A DNA Test for Primary Lens Luxation is Available NOW!!
October 15, 2009
University of Missouri, College of Veterinary Medicine
A mutation that causes development of Primary Lens Luxation (PLL) in many breeds of dogs has been identified by a team of researchers led by Drs Gary Johnson & Elizabeth Giuliano at the University of Missouri College of Veterinary Medicine. A DNA test for this mutation became available in mid-September 2009 through a partnership with OFA (Orthopedic Foundation for Animals).
Shortly after the announcement by the University of Missouri, researchers at the Animal Health Trust in England also announced that they had found a mutation for PLL. Dr Catherine Mellersh and Dr David Sargen from the AHT contacted Dr Johnson, and both research teams have agreed to share data and co-publish this discovery. PLL testing will also be available through the AHT in England at a price comparable to the fee at OFA.
Primary Lens Luxation is an eye problem well known in many Terrier breeds as well as Tibetan Terriers, Chinese Cresteds , Australian Cattle Dogs, and other breeds. The lens is held in place in the eye by fibers known as zonules. If these zonules stretch or break, the lens can fall out of place, or luxate. When this happens it often requires immediate veterinary attention to remove the displaced lens and prevent painful secondary glaucoma, and sometimes loss of vision.
Research at the University of Missouri led to identification of a DNA mutation that predicts which dogs are at risk for developing lens luxation as they age. Working independently and using other breeds, the researchers at the Animal Health Trust found the same mutation a few months later. This independent confirmation of the finding makes both labs confident that the correct mutation has been identified, and that the test is valid for many breeds. A simple DNA test will reveal if a dog is NORMAL (has 2 normal copies of the gene), a CARRIER (has one normal copy and one mutated copy of the gene), or AFFECTED (has 2 mutated copies of the gene). Wise use of this test will allow breeders to avoid producing individuals destined to develop lens luxation, while still retaining many other desirable traits in their dogs.
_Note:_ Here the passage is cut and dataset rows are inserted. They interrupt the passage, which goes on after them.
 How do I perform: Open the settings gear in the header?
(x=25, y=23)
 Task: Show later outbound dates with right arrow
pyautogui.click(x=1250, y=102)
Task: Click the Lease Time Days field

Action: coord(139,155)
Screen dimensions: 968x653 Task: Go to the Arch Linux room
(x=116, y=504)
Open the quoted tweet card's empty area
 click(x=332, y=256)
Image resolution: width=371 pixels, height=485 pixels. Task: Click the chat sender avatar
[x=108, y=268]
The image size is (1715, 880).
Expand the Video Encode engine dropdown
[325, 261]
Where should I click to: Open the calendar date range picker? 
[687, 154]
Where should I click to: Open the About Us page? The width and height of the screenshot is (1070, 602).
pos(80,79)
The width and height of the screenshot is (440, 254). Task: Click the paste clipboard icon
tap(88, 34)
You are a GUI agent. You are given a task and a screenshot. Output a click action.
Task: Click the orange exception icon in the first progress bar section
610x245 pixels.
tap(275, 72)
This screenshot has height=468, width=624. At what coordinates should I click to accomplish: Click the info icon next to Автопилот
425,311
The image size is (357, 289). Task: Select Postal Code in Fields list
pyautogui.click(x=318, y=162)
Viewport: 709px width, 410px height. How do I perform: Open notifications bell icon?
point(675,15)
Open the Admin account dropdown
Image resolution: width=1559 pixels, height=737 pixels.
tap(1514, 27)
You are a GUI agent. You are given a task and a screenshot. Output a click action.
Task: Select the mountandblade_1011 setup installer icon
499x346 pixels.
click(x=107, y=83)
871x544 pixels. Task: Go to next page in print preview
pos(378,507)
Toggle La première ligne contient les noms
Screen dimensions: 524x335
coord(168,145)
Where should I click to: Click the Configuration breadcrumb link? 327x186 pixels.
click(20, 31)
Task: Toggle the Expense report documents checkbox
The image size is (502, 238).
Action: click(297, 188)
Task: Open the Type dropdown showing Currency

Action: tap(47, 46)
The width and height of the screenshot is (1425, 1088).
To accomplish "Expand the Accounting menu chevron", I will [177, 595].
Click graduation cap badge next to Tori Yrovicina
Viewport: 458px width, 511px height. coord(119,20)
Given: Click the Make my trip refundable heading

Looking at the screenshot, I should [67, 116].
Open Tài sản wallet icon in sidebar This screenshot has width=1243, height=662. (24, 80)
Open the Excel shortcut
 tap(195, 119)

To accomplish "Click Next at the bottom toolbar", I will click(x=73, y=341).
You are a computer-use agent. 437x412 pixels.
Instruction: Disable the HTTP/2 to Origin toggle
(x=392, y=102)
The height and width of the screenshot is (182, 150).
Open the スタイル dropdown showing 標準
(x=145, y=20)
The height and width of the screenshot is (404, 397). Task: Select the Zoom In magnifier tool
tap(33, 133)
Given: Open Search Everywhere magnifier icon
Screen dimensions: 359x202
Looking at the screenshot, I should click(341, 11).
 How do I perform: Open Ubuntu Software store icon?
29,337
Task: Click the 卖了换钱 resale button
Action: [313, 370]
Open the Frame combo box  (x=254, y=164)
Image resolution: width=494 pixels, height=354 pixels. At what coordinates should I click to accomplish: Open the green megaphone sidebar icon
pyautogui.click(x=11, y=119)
Testing and Inheritance of PLL From pedigree studies done previously, there has been general agreement that PLL is inherited as a simple recessive trait. This means that a dog needs 2 mutated, or “bad” copies of the gene to show the disease. With the PLL mutation identified, and the research groups able to compare notes on the dogs used in the study, it has become apparent that there are some exceptions. While the vast majority of dogs with PLL have tested AFFECTED, as small percentage of the dogs that test CARRIER are also at risk of developing PLL. Owners and breeders should be aware of this and understand the implications of the test results so that they can make well-informed decisions for the future of individual dogs, and the breed as a whole.
Dogs that test AFFECTED have 2 mutated copies of the gene. The vast majority of these dogs will luxate at 4-8yrs of age, the typical age of onset for PLL. There were a few dogs in the study group that tested as AFFECTED but did not luxate until after 8 yrs of age, and some dogs testing AFFECTED have died from other causes without luxating. A search of published veterinary literature revealed that about 10% of the dogs reported to be clinically affected with PLL had onset of symptoms after 8 yrs of age. Because of this, the test results will say “AFFECTED/HIGH RISK”.
As stated earlier, dogs testing CARRIER are at a slight risk of developing PLL. Carriers have one normal and one mutated copy of the gene. They could pass either the normal copy or the mutated copy on to their offspring. Because there were a very few cases of dogs in the research groups testing CARRIER who did appear to have PLL, the test results will say “CARRIER/LOW RISK”.
A dog testing NORMAL has 2 normal copies of the gene, is not at risk for developing PLL, and can only pass a normal copy of the gene to any offspring.
Breeders and individual owners are now able to test any dog using the testing kit that can be ordered online through the OFA website (www.OFFA.org). DNA is collected using a cheek swab, and the barcoded sample will be tested by the Animal Molecular Genetics Lab at the University of Missouri, with results reported directly to the owner by OFA.
Owners who had submitted samples for research prior to Sept 1, 2009 may request test results for their dogs using this Test Request Form for existing samples – click here for this form. These requests will be accepted now.
Owners of dogs that have been diagnosed as affected with lens luxation by an ACVO or ECVO boarded ophthalmologist are eligible to receive a free DNA test if they send a blood sample, pedigree copy, and a copy of the ophthalmologist's report – click here for the instructions and form to submit samples from affected dogs. Samples from affected dogs may be sent now as well.
Our thanks to the clubs and many individual owners who have supported this research and participated in the project by supplying samples and information on their dogs, as well as monetary support. We also greatly appreciate support from the Jack Russell Terrier Club of America, and past support from the Canine Health Foundation for the early stages of this research.